• Records shown:
╭──
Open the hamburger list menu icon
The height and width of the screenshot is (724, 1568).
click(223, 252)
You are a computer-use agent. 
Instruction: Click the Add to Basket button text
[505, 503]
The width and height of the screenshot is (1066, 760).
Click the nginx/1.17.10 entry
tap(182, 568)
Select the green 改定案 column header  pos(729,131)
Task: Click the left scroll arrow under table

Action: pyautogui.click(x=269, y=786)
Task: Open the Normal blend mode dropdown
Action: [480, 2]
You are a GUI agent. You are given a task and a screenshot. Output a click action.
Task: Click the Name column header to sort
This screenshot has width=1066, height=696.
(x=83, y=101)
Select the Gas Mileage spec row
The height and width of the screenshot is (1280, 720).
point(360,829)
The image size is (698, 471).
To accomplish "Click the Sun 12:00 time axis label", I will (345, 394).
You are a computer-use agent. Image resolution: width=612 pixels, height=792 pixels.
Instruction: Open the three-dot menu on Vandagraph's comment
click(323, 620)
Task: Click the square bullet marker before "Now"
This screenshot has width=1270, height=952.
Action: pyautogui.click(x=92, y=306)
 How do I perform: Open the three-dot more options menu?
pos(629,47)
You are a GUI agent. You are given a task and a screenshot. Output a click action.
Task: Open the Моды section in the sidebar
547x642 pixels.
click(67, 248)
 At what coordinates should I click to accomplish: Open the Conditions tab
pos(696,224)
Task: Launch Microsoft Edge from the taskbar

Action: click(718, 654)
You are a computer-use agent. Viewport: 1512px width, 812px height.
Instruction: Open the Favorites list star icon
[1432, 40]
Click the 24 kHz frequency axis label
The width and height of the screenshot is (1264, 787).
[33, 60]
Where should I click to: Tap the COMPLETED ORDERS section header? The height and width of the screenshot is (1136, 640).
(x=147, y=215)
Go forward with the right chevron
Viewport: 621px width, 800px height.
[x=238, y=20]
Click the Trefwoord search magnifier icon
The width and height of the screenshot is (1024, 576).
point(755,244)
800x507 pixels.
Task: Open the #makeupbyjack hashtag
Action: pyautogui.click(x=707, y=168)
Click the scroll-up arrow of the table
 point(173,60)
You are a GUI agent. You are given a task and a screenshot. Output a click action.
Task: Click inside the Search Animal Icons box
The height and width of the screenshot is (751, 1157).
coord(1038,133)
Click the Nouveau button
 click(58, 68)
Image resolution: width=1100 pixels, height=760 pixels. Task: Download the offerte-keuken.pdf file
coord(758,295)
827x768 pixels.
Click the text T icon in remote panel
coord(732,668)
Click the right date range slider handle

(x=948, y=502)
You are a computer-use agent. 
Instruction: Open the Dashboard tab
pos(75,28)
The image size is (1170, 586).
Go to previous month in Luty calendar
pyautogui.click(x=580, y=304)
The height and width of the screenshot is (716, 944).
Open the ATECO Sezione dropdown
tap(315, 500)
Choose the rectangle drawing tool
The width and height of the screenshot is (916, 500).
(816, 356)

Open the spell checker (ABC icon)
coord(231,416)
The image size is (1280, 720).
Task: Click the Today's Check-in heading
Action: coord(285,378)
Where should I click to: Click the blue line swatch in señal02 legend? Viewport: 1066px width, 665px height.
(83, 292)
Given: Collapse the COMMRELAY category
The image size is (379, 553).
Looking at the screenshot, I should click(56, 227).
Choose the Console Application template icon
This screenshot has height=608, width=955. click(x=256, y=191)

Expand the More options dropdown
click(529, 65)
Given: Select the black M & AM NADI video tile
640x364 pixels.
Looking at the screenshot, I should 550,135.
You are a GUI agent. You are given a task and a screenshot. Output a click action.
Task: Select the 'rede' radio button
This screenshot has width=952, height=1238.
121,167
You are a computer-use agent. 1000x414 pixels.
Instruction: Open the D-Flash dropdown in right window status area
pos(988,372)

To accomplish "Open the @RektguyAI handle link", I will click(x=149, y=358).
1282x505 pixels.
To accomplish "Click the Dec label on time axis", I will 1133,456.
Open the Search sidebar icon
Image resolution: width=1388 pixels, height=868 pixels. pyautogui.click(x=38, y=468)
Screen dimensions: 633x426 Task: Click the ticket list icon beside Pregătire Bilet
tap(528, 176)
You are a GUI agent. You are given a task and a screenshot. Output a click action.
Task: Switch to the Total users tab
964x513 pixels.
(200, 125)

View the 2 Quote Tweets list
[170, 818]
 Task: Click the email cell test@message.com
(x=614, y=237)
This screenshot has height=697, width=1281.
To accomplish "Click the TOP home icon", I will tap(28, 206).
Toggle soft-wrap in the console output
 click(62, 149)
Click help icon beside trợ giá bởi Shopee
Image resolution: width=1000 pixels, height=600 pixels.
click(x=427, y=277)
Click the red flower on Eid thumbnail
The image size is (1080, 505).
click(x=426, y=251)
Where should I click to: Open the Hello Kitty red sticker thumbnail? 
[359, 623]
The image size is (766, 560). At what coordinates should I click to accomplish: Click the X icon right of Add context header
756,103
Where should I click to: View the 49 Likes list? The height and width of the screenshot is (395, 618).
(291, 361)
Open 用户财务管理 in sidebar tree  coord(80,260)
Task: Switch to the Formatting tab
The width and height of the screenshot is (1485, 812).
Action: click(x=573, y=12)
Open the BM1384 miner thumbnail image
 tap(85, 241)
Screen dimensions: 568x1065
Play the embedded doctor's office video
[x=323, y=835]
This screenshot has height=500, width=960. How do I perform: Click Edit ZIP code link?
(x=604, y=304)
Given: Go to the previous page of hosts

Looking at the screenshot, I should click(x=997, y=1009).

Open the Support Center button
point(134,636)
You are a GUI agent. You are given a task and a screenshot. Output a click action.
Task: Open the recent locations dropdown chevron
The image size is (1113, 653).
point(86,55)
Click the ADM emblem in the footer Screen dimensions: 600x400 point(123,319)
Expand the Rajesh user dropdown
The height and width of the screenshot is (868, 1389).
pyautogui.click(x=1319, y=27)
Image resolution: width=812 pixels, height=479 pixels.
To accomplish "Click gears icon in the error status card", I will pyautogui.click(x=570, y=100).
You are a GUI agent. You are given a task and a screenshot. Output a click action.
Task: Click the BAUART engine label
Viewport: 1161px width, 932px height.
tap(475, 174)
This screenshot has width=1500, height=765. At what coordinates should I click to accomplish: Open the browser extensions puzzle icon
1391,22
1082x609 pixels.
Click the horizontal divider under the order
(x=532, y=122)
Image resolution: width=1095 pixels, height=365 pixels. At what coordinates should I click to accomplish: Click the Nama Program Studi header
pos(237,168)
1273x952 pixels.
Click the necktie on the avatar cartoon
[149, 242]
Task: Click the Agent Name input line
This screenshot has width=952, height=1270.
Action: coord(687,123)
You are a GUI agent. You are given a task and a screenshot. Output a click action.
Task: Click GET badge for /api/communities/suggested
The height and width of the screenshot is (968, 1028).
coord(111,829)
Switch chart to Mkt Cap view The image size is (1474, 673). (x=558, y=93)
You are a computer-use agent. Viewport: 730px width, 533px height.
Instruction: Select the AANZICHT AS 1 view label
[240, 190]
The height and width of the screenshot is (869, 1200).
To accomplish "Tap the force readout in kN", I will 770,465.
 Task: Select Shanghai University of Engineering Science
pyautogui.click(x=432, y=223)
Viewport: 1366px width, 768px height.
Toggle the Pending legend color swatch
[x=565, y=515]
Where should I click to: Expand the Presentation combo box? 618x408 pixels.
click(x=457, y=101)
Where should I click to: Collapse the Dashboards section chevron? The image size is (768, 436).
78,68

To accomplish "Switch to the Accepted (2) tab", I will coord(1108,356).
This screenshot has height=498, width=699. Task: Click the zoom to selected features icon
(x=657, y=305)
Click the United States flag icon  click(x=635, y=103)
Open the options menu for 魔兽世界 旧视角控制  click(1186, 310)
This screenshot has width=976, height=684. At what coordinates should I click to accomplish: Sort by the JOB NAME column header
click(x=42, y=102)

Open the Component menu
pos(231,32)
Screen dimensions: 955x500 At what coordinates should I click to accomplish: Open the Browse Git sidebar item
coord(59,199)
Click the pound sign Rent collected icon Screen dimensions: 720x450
╰──
• Directions:
For the lines above, output exactly those from the line containing "Image resolution: width=812" through the line containing "1082x609 pixels.", and skip the others.

• Finished exercise:
Image resolution: width=812 pixels, height=479 pixels.
To accomplish "Click gears icon in the error status card", I will pyautogui.click(x=570, y=100).
You are a GUI agent. You are given a task and a screenshot. Output a click action.
Task: Click the BAUART engine label
Viewport: 1161px width, 932px height.
tap(475, 174)
This screenshot has width=1500, height=765. At what coordinates should I click to accomplish: Open the browser extensions puzzle icon
1391,22
1082x609 pixels.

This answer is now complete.